* [HOW TO COMPLETE THIS TASK]: Would you please return only the lines from the one with "You are a computer-use" through the last line of the records below, leaving the pictures out?

* [RECORDS TO USE]:
:::::

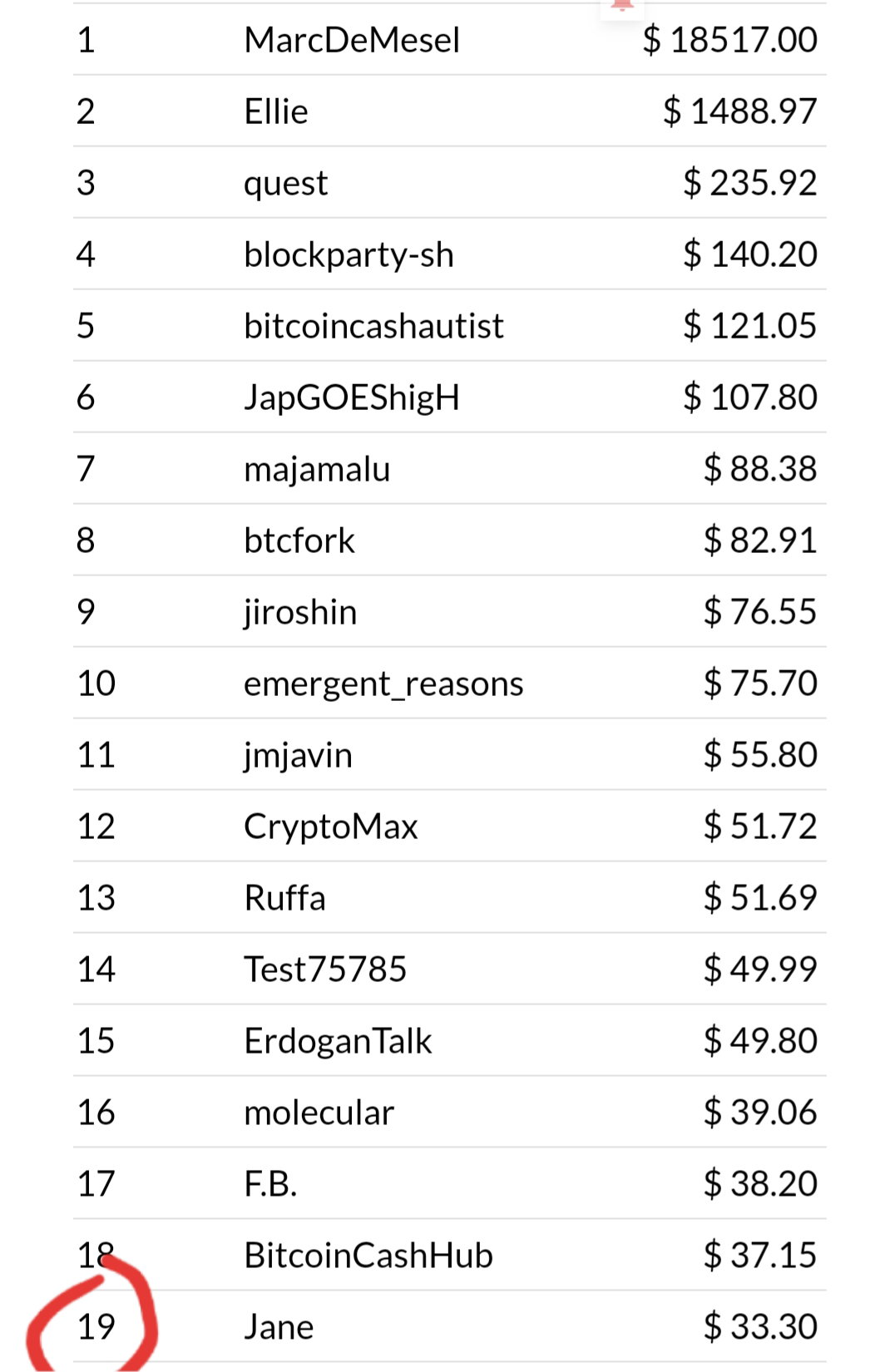Click the jmjavin username
Screen dimensions: 895x1372
tap(298, 756)
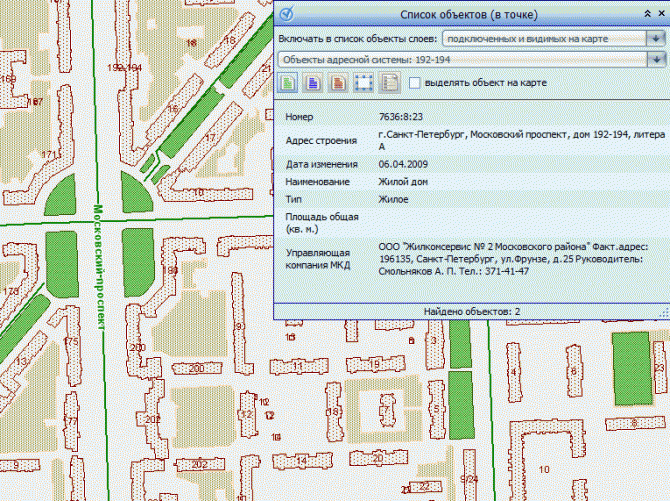Click the checkmark logo in panel title

point(286,15)
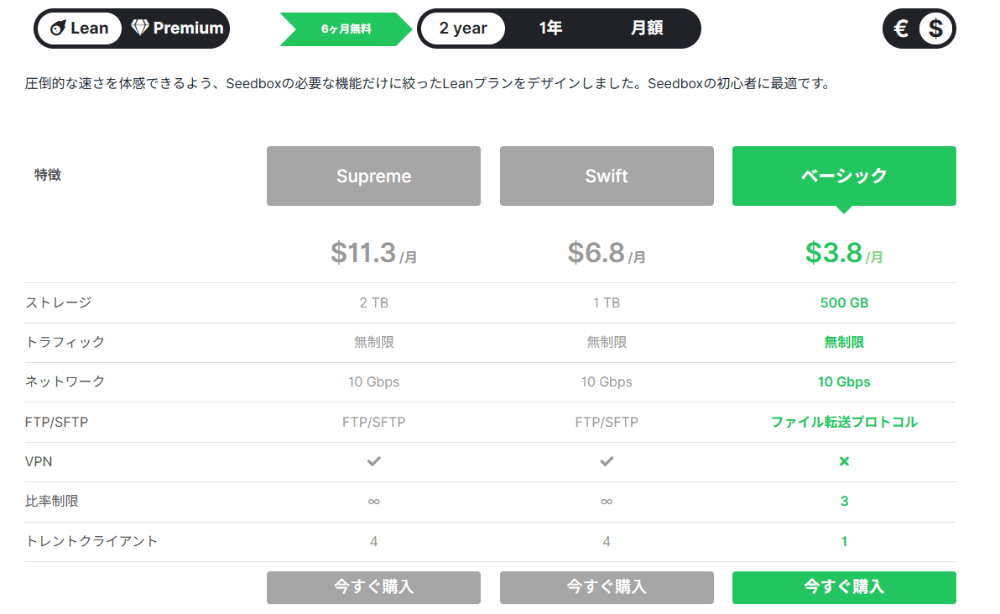Click the Lean plan logo icon

click(56, 28)
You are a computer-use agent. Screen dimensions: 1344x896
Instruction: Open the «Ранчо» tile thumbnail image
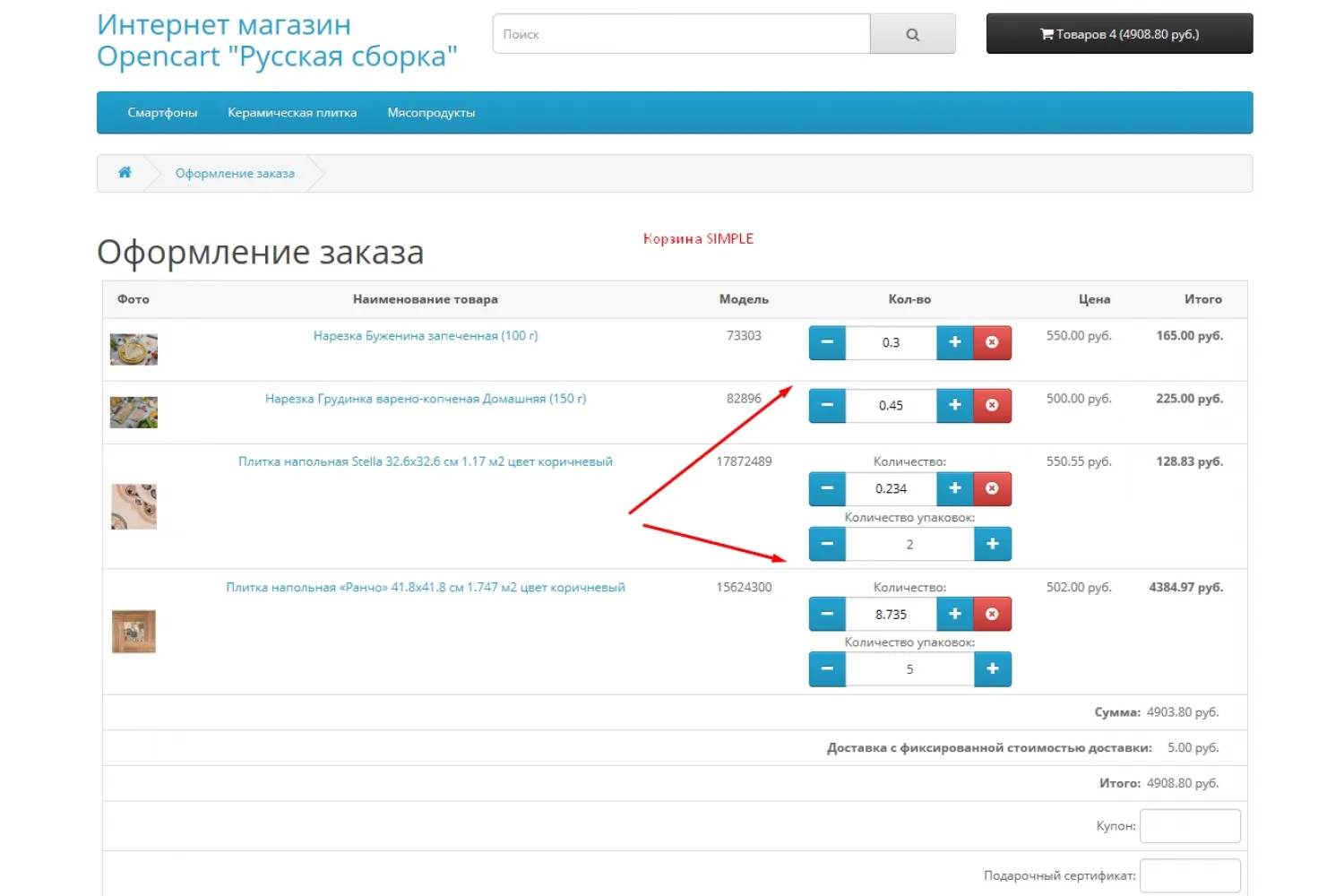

:::::

* [RESPONSE TO THIS TASK]:
You are a computer-use agent. Screen dimensions: 1344x896
Instruction: Open the «Ранчо» tile thumbnail image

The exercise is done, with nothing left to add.